Characterizing and Improving a Large-Scale Recommender System

A red arrow pointing to a row of white blocks with black question marks on them

Picture This

Our client is one of the world’s largest food and beverage companies, with tens of billions of dollars in annual sales in North America alone. The client strives to use data to inform their decision making, and at this scale—selling through thousands of outlets, ranging from small shops to the very largest grocery chains—even small tactical decisions can have big payoffs.

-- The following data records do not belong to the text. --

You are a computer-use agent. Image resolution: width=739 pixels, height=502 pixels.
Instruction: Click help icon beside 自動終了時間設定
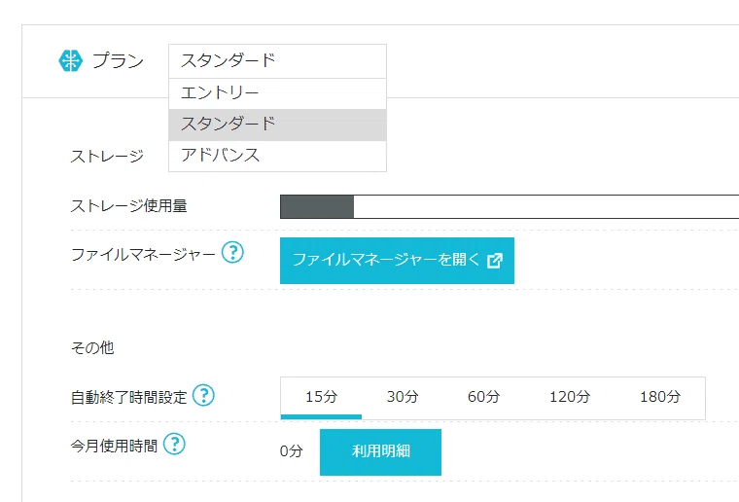203,396
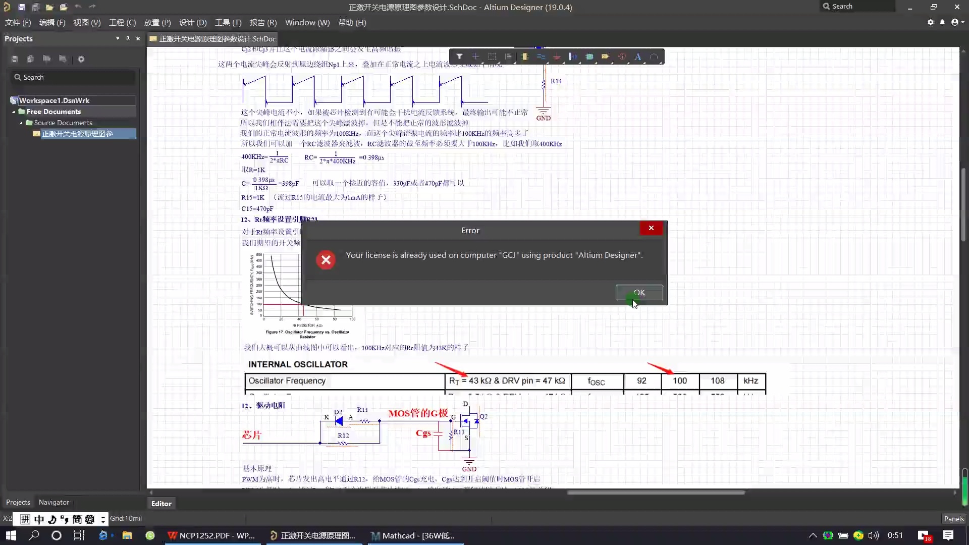Switch to the Navigator tab

pyautogui.click(x=53, y=502)
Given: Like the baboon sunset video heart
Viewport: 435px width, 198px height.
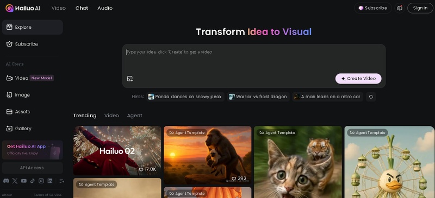Looking at the screenshot, I should point(234,178).
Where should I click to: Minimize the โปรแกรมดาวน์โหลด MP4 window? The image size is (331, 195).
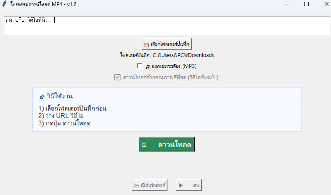pyautogui.click(x=286, y=4)
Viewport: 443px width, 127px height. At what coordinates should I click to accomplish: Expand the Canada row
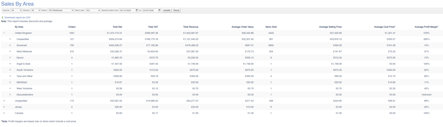click(x=4, y=113)
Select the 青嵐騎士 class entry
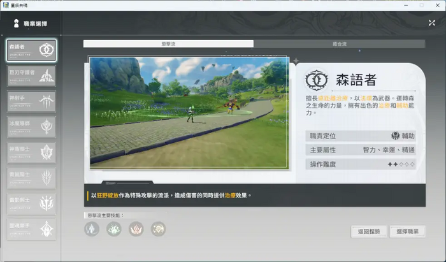Screen dimensions: 446x262 tap(31, 177)
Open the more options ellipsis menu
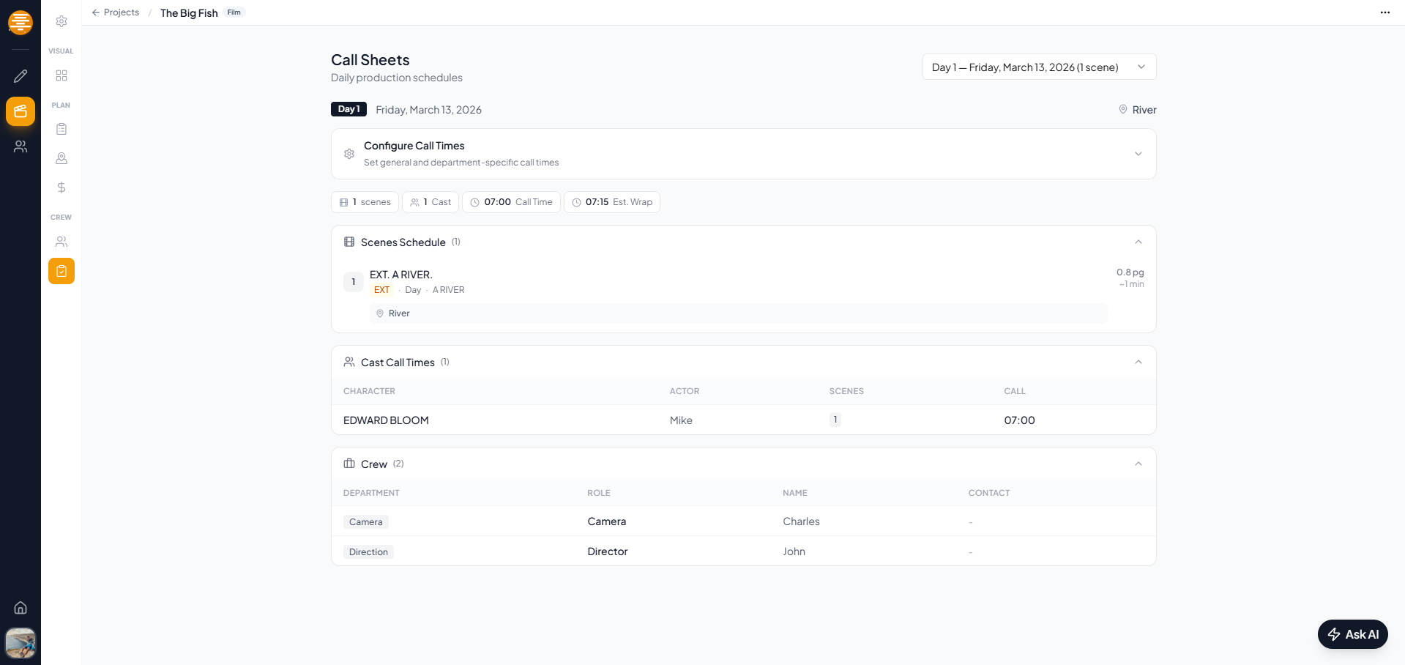1405x665 pixels. [1384, 12]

Like other food and beverage companies, our client maintains a support staff who regularly visit individual retailers to rectify distribution issues and sell new products. For several years, this staffing effort has been backed by an end-to-end prioritization system that is intended to identify the highest-value activities and promote them for the field staff. It is an impressive system, and, internally, the client attributed millions of dollars in new and recovered sales per year to this tool.

Big Challenge

After several years of running this system in production, the client’s internal analytics organization asked Elder Research for a deep evaluation of the tool’s value. We were tasked with linking the system’s recommendations to actual realized dollars and contrasting this analysis with value estimates that had been hypothesized during the system’s original construction—prior to the impacts of the COVID-19 pandemic. The client’s own understanding of the tool’s profitability was founded on these hypothetical valuations, so discrepancies in real-world value could correspond to millions of dollars in mistaken attribution.

In addition to the business challenge, this task presented a big analytical challenge because of the client’s need for causal, “this-causes-that” answers. These types of analyses must be treated with special care in situations like this, where it isn’t possible to carry out designed experiments.

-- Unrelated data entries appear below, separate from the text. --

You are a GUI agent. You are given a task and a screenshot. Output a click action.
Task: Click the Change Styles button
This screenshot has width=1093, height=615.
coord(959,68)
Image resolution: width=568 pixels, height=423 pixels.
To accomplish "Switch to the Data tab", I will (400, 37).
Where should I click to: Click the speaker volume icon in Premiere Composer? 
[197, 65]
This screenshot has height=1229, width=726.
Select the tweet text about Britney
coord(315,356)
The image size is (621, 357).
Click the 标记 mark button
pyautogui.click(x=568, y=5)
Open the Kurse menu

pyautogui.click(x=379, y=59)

The system’s sheer scale also presented computational challenges, and we worked to identify and reconcile insights across the hierarchies and units involved (each vs. pallet, item vs. brand, store vs. chain, etc.). Our client was interested in both the tactical picture, with store-level and product-level insights, and the strategic view, looking across large swaths of the program. We provided detailed analyses that could answer questions at both scales consistently.

The Solution

We worked collaboratively and transparently with our client’s internal analytics team, and we found answers to their questions about the real value being produced by their existing recommender system. Getting to these answers required diving into and understanding the many different parts of a large organization’s production systems:

reviewing requirements and technical documentation,
getting into the data pipelines,
stepping through business logic and value calculations, and
reconciling these with the help of client stakeholders.

In the past, the system’s complexity and a lack of transparency from previous vendors had made it difficult for the client to collect and evaluate this information.

Working iteratively under an agile design, we provided holistic, program-level insights and individual time-series analyses. We successfully applied causal modeling methods to pin down the actual realized value of the system’s recommendations while clearly articulating both the variability in the system’s success rate and the level of uncertainty present in our findings.

Providing our clients with the results they need and a better understanding of their tools requires a breadth of analytics, computational data science, and communications skills. In this case, we took on a broad, hard-to-pin-down problem and worked closely with the client to take the problem apart, develop compelling answers, and convey these findings clearly and accurately. We were able to give an unbiased, outside perspective to the internal team responsible for this system.

The Results

Our effort produced a wealth of findings for the client, starting with useful estimates of their system’s actual value—which were an order of magnitude different from the client’s initial hypothesis—and extending into how this value has evolved over time. We also uncovered key areas in which fundamental system assumptions do not hold in the post-pandemic environment. And we found instances in which, as constructed, the system did not match end-user requirements or assumptions.

Our work provided a compelling analysis that is driving major changes to our client’s recommender system as the client adapts to current market conditions and a better understanding of the system’s value. This project is likely to have further downstream effects as well, providing new views into the system and helping continued improvements to be more data-informed.